Há um crescente temor entre estudiosos da hipervigilância sobre como a pandemia poderá servir de oportunidade para expandir modelos repressivos baseados em tecnologias de inteligência artificial. Companhias que vendem tais tecnologias já identificaram o contexto de angústia causado pela pandemia como uma oportunidade para a expansão de seus negócios.
Essas empresas agora tentam emplacar o conceito de “biossegurança” para esconder os reais usos de suas tecnologias. A empresa israelense Cellebrite tentou vender seu aparato de vigilância utilizado para procurar fugitivos da polícia às autoridades de Nova Délhi, na Índia. Apresentou sua tecnologia como ferramenta para rastrear o comportamento de infectados por Covid-19.

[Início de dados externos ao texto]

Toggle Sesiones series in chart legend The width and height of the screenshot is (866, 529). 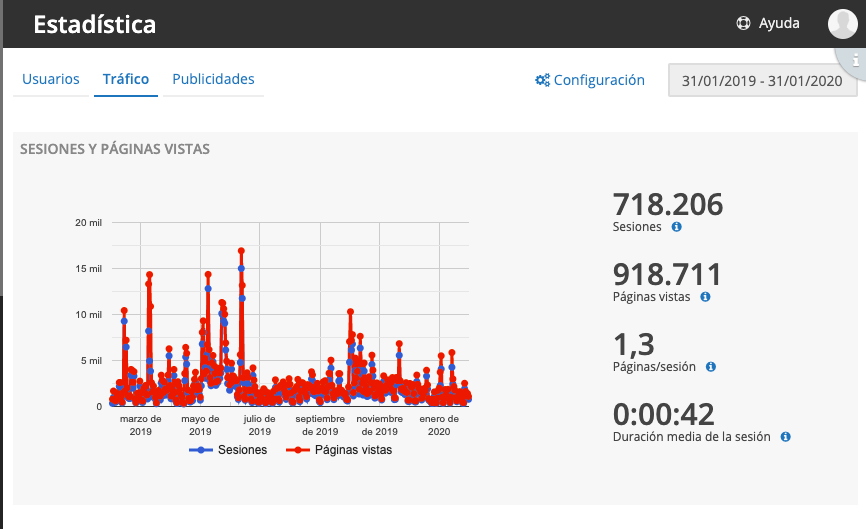click(229, 450)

As grandes crises tendem a gerar importantes avanços na ciência e na tecnologia – e, dessa vez, não é diferente. A pandemia tem servido não só para melhorar o nosso entendimento acerca dos comportamentos de doenças infecciosas, mas também para desenvolver tecnologias destinadas a ceifar direitos fundamentais. A pandemia serve como uma catalisadora do autoritarismo no mundo, pretexto perfeito para a expansão de um modelo de hipervigilância estatal que dificilmente poderá ser desmontado após o fim da crise.